Перипетии метельных блужданий Василия Андреевича Брехунова и Никиты, круги, которые они нарезают вокруг Гришкино[80], утомительные поиски потерявшейся дороги, наконец, в финале, смерть от холода одного из ездоков – все это Сорокин также тщательно перенес в свою повесть. Однако сходство это – пусть и усугубляемое близкими к толстовскому оригиналу повторениями, эмоциональными репликами персонажей и прочим – ложное. На самом деле в сорокинской «Метели» все наоборот. Прежде всего там насмерть замерзает как раз «работник», а у Толстого – «хозяин». Хозяин и работник едут по столь знакомым местам, что распознают даже сельскохозяйственные угодья, пусть и засыпанные снегом[81], – никаких великанов, ничего странного и экзотичного. И конечно же, самое главное – Василий Андреевич, пусть и «хозяин», но не дворянин. Не интеллигент. Он не рефлексирует, между ним и Никитой нет сословной и культурной пропасти – хотя, безусловно, имущественная пропасть гигантская. Хозяин и работник говорят на одном и том же языке; перед нами «народная» Русь. Главное социокультурное условие русского жанра «метель» здесь отсутствует. Наконец, мощный этический месседж Толстого не просто оставляет Сорокина равнодушным, нет, он просто не замечает его. За «моралью» и сырьем для подлинного своего сюжета он обращается совершенно к иному источнику.
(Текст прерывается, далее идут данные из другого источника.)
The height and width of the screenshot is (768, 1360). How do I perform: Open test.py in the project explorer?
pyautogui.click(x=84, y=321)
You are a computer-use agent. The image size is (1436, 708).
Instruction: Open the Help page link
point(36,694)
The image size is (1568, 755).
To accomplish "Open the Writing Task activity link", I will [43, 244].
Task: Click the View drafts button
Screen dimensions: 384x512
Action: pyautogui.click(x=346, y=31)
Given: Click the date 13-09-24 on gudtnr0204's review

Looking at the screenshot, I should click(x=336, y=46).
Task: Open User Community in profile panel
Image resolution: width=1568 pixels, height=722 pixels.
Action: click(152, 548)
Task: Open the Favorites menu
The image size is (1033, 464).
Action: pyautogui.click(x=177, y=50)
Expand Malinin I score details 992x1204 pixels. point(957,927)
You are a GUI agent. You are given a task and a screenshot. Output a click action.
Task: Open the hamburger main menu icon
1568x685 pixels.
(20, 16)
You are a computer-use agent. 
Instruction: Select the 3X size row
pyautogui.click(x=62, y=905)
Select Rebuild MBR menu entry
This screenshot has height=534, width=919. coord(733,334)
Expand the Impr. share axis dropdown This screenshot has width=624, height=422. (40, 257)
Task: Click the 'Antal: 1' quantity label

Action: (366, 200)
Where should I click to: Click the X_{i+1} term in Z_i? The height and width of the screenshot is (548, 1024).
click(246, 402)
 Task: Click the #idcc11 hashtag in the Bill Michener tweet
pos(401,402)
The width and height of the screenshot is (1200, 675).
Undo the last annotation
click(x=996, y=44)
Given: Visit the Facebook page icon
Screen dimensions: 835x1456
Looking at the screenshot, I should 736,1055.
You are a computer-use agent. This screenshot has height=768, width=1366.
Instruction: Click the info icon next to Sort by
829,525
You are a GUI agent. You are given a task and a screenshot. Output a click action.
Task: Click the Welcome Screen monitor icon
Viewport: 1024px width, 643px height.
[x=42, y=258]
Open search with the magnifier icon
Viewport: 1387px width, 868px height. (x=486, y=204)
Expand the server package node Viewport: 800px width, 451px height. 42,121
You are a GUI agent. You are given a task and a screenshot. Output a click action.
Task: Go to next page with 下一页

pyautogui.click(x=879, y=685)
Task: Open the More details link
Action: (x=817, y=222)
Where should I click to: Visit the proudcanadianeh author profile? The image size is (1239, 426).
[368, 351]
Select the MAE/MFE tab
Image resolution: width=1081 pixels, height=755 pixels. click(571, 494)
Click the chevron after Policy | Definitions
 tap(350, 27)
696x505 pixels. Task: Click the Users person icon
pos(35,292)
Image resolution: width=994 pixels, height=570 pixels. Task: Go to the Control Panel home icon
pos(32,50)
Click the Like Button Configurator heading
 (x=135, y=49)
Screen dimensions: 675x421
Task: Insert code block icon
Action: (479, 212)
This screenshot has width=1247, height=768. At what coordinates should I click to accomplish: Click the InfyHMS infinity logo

Это рассказ Чехова «По делам службы» (1899), который обычно не упоминается в связи с сорокинской «Метелью». Формально сюжет там несколько иной. Метель присутствует, однако перемещение сквозь нее двух из трех главных героев не описано, в рассказе даны лишь разные пункты остановки. Тем не менее многие ходы, детали и особенно рассуждения – которые не касаются, собственно, процесса передвижения сквозь ветер и снег на санях, запряженных лошадьми, – Сорокин переписал отсюда. Самое главное здесь – формальная причина, которая заставляет героев пускаться в путь. С развитием сюжета эта причина из формальной превращается в содержательную, она определяет мысли и поступки героев, через нее «прочитываются» ситуации, возникающие одна за другой. В конце концов причина становится обсессией, лишается рационального обоснования, переходит из сферы «долга» и «обязанности» в пространство отсутствия смысла, во владения «страсти», в область психического, «психизма», как называл ее Александр Пятигорский[82]. И естественно, этот сюжет заканчивается неудачей – профессиональные обязанности и благие намерения оказываются неисполнимыми, герой терпит этический крах, оказываясь беззащитной игрушкой не контролируемых разумом сил, но прежде всего – своего собственного безволия.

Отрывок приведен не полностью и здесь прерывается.